Task to complete
Report each line of the data below in which "image" appears.

Data section
*****
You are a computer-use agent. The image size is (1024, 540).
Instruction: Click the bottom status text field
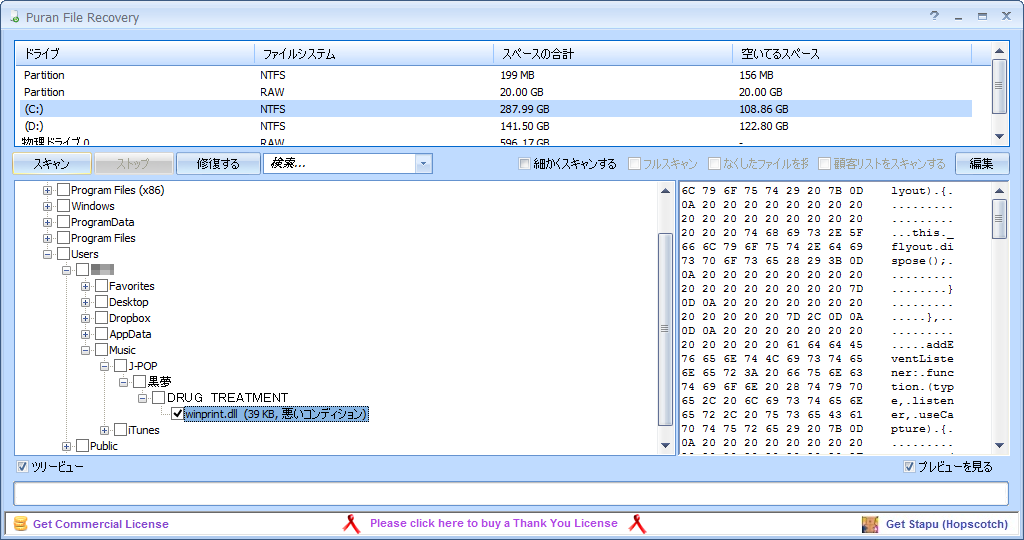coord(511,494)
*****
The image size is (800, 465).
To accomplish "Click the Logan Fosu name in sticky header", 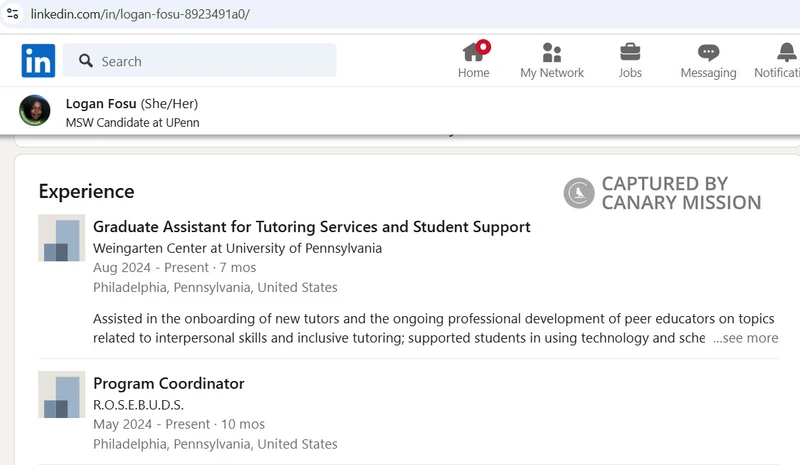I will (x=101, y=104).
*****
Exercise response
You are a computer-use agent. The image size is (1024, 540).
The image size is (800, 465).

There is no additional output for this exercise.